**Task description**: What lines in the records include the string "Junior"? Return each one.
----------------
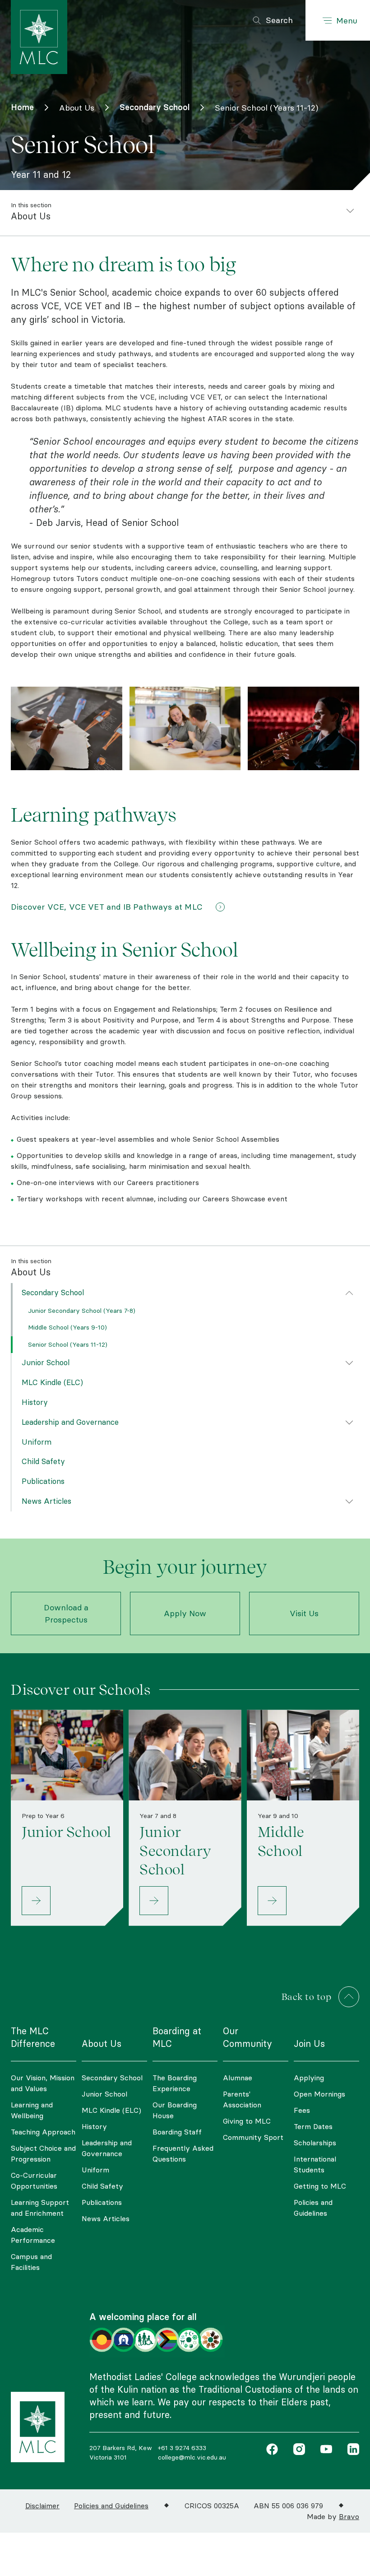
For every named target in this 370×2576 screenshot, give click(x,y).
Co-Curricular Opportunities (34, 2180)
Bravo (349, 2516)
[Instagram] (297, 2450)
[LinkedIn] (351, 2450)
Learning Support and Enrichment (40, 2208)
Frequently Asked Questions (183, 2153)
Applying (309, 2077)
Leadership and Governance (70, 1422)
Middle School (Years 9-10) (67, 1327)
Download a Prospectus (66, 1613)
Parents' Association (242, 2099)
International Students (315, 2164)
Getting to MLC (320, 2185)
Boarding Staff (177, 2131)
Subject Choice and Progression (43, 2153)
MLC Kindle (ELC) (52, 1382)
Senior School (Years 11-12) (67, 1344)
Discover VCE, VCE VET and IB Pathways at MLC (111, 907)
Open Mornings (319, 2093)
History (35, 1402)
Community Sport (253, 2137)
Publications (43, 1481)
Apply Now (185, 1613)
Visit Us (304, 1613)
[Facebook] (272, 2450)
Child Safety (43, 1461)
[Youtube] (324, 2450)
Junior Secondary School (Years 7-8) (81, 1311)
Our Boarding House (175, 2110)
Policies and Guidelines (313, 2208)
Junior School (45, 1362)
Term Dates (313, 2126)
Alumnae (237, 2077)
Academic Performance (33, 2235)
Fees (302, 2110)
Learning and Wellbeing (32, 2110)
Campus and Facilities (31, 2262)
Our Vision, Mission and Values (42, 2083)
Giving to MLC (247, 2120)
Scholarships (315, 2142)
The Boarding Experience (175, 2083)
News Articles (46, 1501)
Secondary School (53, 1292)
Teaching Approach (43, 2131)
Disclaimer (42, 2505)
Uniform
----------------
**Response box**:
Junior Secondary School (Years 7-8) (81, 1311)
Junior School (45, 1362)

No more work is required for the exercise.